Problem to work on:
Exact copy, no pictures: restate each entry below word for word.

(Stored items)
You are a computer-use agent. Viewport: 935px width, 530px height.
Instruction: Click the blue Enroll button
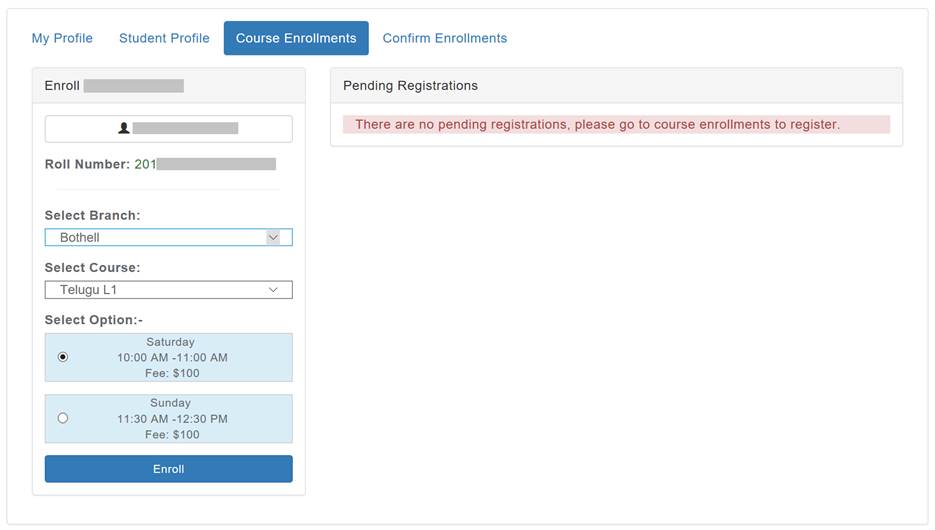169,469
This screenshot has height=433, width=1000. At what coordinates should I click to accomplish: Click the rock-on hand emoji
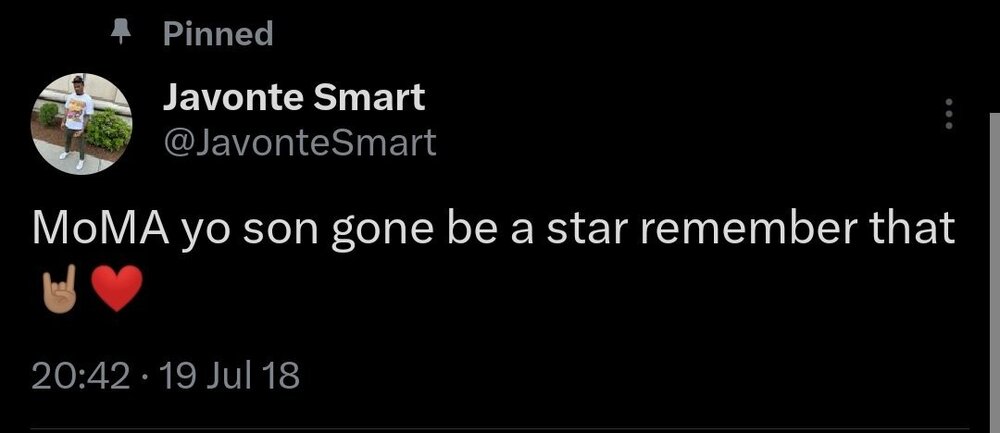click(55, 291)
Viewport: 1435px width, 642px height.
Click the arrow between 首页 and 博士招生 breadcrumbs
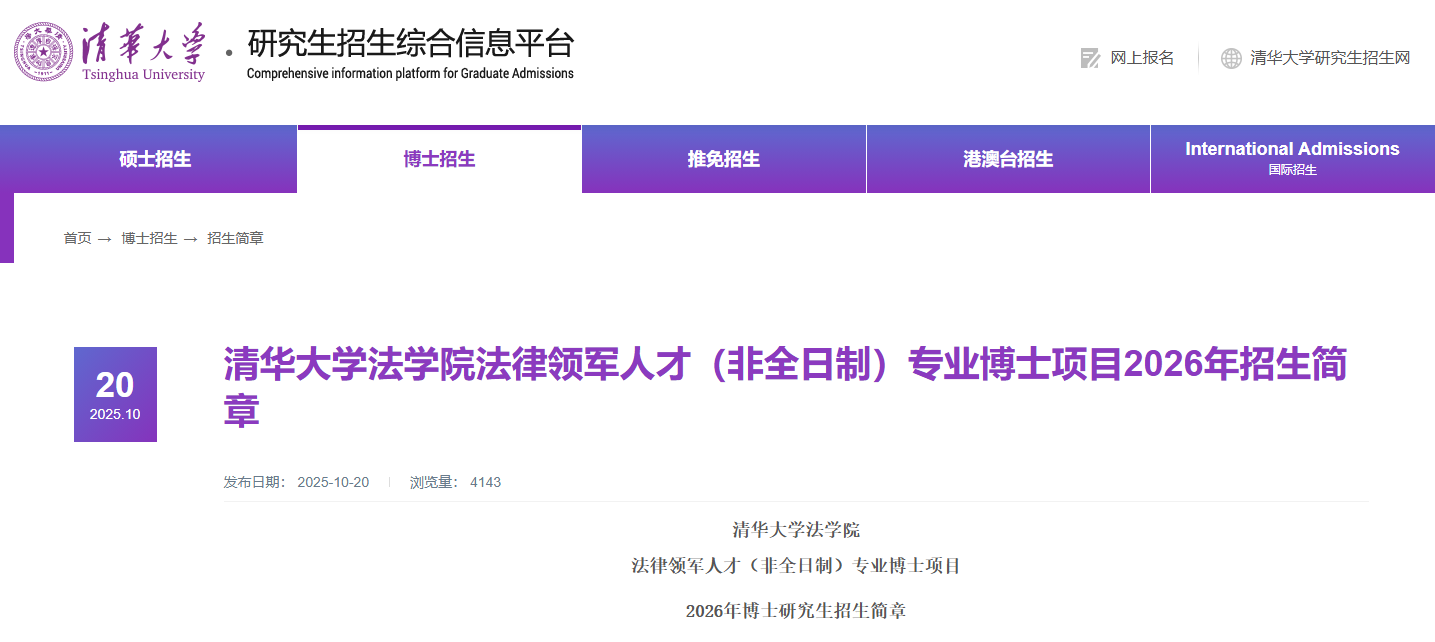tap(105, 239)
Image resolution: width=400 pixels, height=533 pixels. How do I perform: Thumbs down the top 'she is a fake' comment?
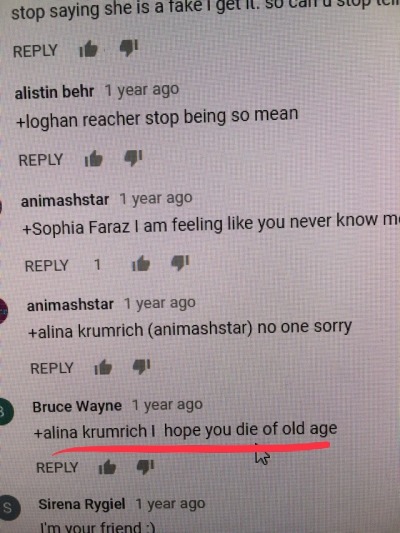click(x=129, y=48)
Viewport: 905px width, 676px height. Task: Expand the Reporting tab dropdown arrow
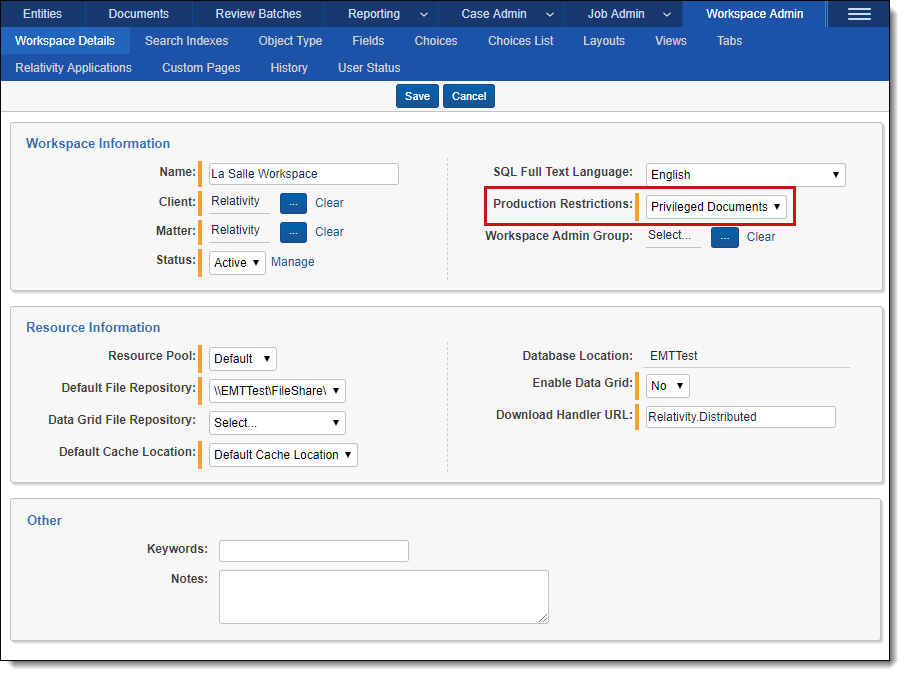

Solution to this problem:
You are a computer-use agent. Viewport: 935px width, 530px height.
Instruction: Click the blue Enroll button
169,469
This screenshot has height=433, width=1000. At what coordinates should I click to accomplish: Click the rock-on hand emoji
click(55, 291)
Viewport: 1435px width, 642px height.
Click the arrow between 首页 and 博士招生 breadcrumbs
tap(105, 239)
Image resolution: width=400 pixels, height=533 pixels. How do I perform: Thumbs down the top 'she is a fake' comment?
click(x=129, y=48)
Viewport: 905px width, 676px height. Task: Expand the Reporting tab dropdown arrow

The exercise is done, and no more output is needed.